Perubahan pandangan tersebut disebabkan oleh 2 peristiwa besar yang menyangkut agama Islam yang terjadi di Jazirah Arab setelah tahun 1924 M., yaitu penghapusan khalifah oleh Turki dan serbuan Wahabi ke Makkah.
Yang penting bagi ulama Indonesia adalah mempertahankan tata cara ibadah di Makkah seperti membangun kuburan, berziarah, membaca doa (misalnya Dalailul Khairat), kepercayaan terhadap para wali, dan ajaran Madzhab Syafi'i yang dianut oleh mayoritas umat Islam di Indonesia. Karenna Makkah merupakan pusat pengajaran yang sangat dihormati oleh muslim Indonesia.
Kongres al-Islam yang dilangsungkan setelah tahun 1924 M. semakin menunjukkan perbedaan pandangan antara kaum pembaharu dengan ulama. Pada Januari 1926 M., kongres al-Islam yang dilaksanakan di Bandung memutuskan untuk mengirim utusan yang terdiri dari 2 orang pembaharu ke Makkah.
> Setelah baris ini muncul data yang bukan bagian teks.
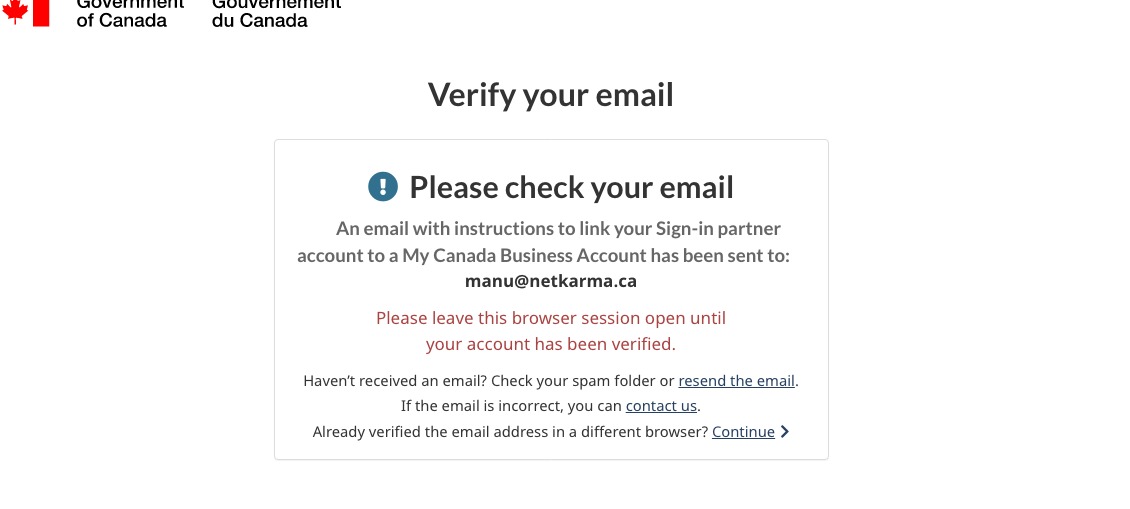Click the red "Please leave this browser session open" line

coord(551,318)
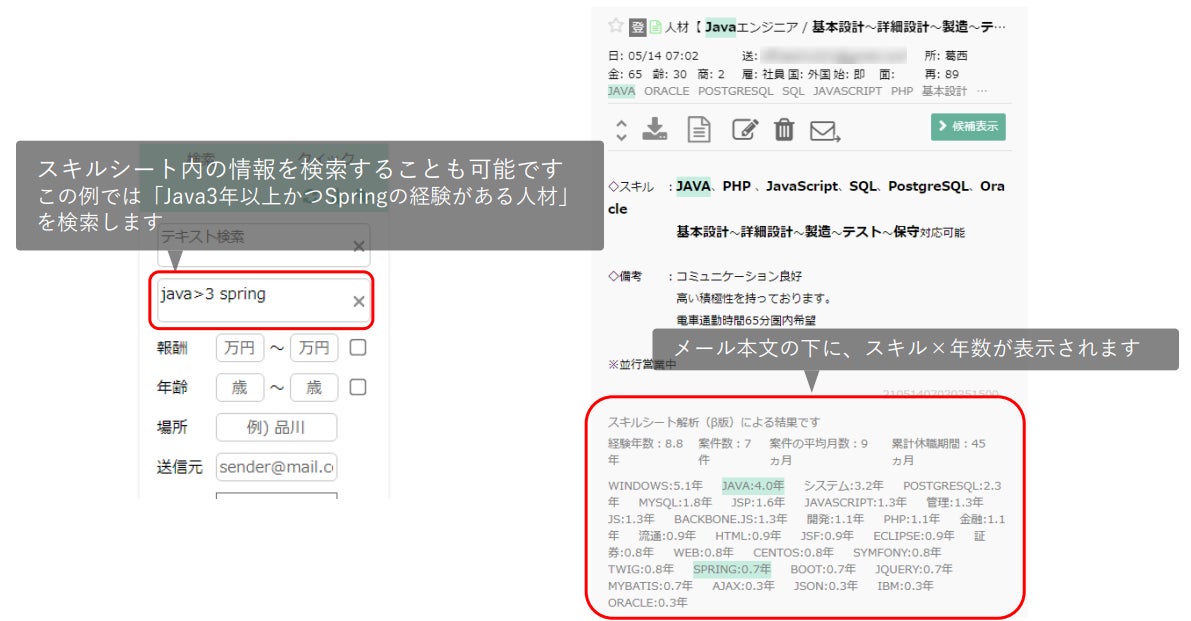This screenshot has height=621, width=1191.
Task: Expand or collapse mail with up-down chevrons
Action: [x=621, y=130]
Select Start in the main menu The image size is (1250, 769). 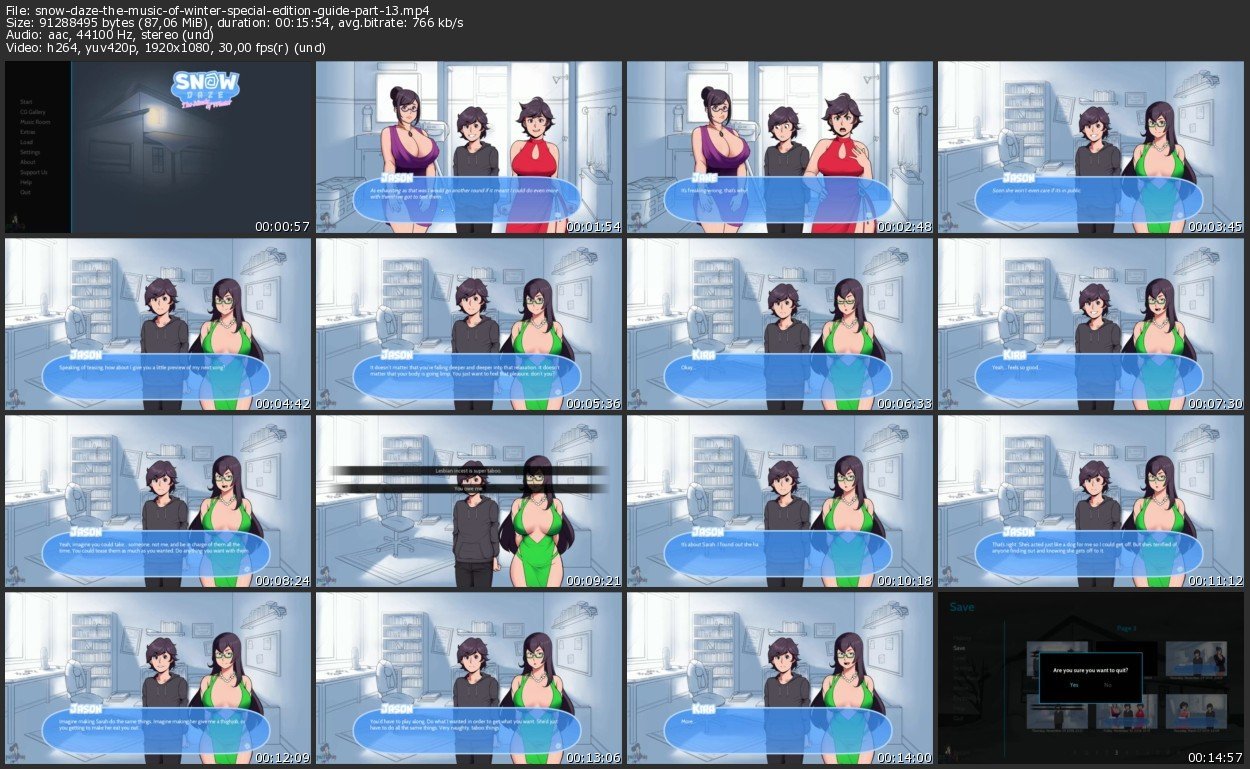pos(26,102)
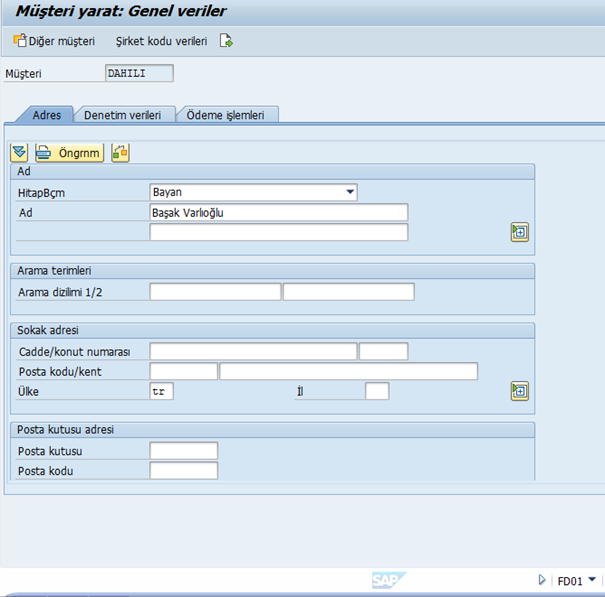The width and height of the screenshot is (605, 597).
Task: Click the double-arrow expand icon above Ad section
Action: click(19, 153)
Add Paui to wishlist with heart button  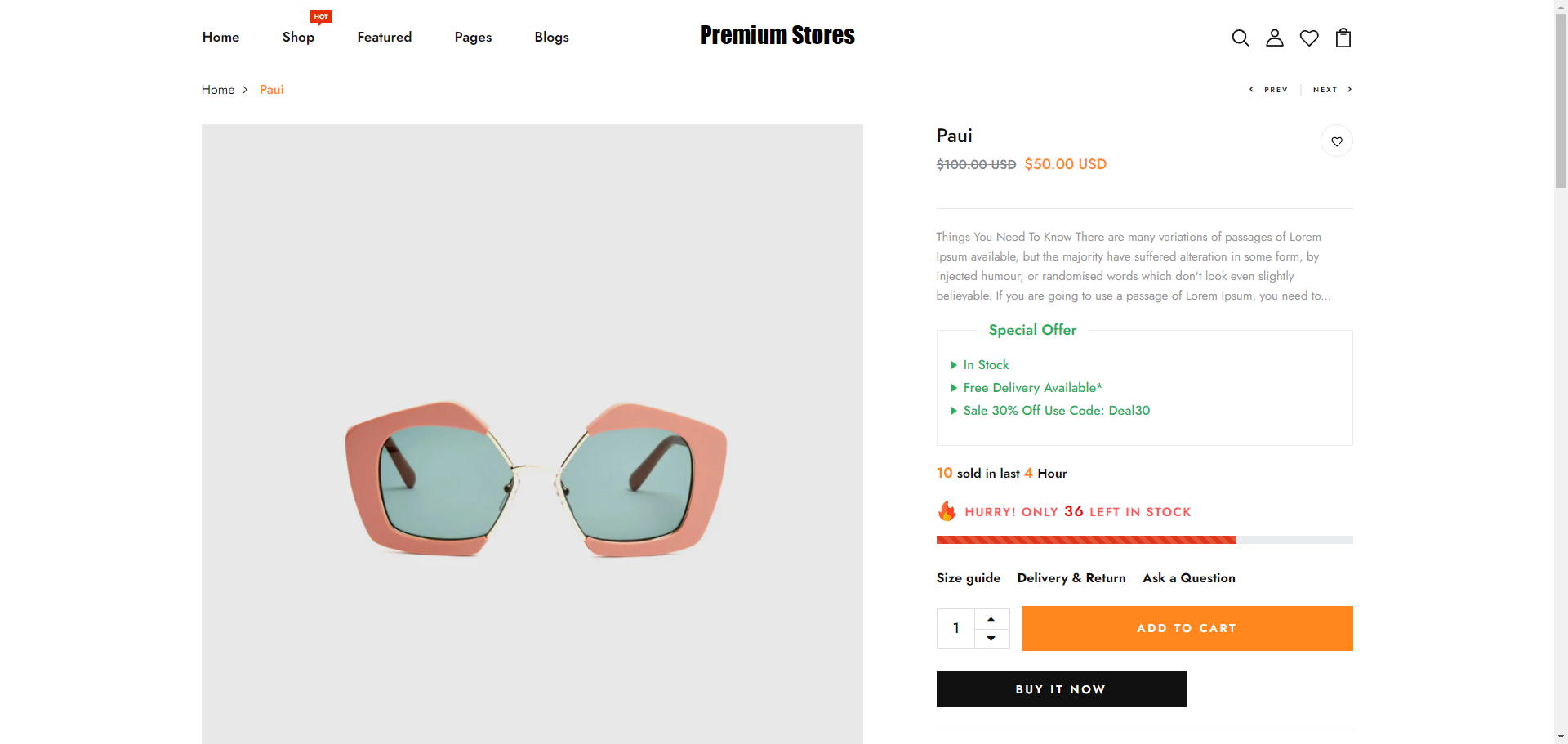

Namun tidak menyetujui usulan KH. Wahab Hasbullah mengenai praktek keagamaan.
Keadaan tersebut menyebabkan para ulama menjadi terpojok dan terpaksa memperjuangkan kepentingan mereka dengan cara mereka sendiri, yaitu membentuk sebuah komite yang diberi nama "Komite Hijaz". Dan komite inilah yang pada tanggal 31 Januari 1926 M. berubah menjadi Nahdlatul Ulama.
Muktamar I Nahdlatul Ulama diadakan pada bulan Oktober, yaitu memutuskan untuk mengirim utusan ke Makkah, yaitu KH. R. Asnawi, Kudus. Namun karena ketinggalan kapal, akhirnya beliau batal berangkat. Kemudian utusan diganti oleh KH. Wahab Hasbullah dan Syeikh Ahmad Ghonaim al-Amiri al-Misri. Surat yang dibawa oleh utusan tersebut bertanggal 5 Syawal 1346 H.
Surat itu dibawa untuk diserahkan kepada Raja Sa'ud yang berisi permintaan mengenai "Kemerdekaan Bermadzhab", dengan dilakukan giliran antara imam-imam Shalat Jum'at di Masjidil Haram, serta diizinkan masuknya kitab-kitab karangan Imam Ghazali, Imam Sanusi, dan lain sebagainya yang sudah terkenal kebenarannya. Disamping itu juga, memohon tempat kelahiran Fatimah dan minta penjelasan mengenai kepastian tarif naik haji, serta penjelasan tertulis mengenai "hukum yang berlaku di tanah Hijaz".
Permintaan kaum tradisionalis yang berkaitan dengan 4 Madzhab dikabulkan oleh raja dalam surat balasannya, sedangkan mengenai hal lainnya tidak ditanggapi.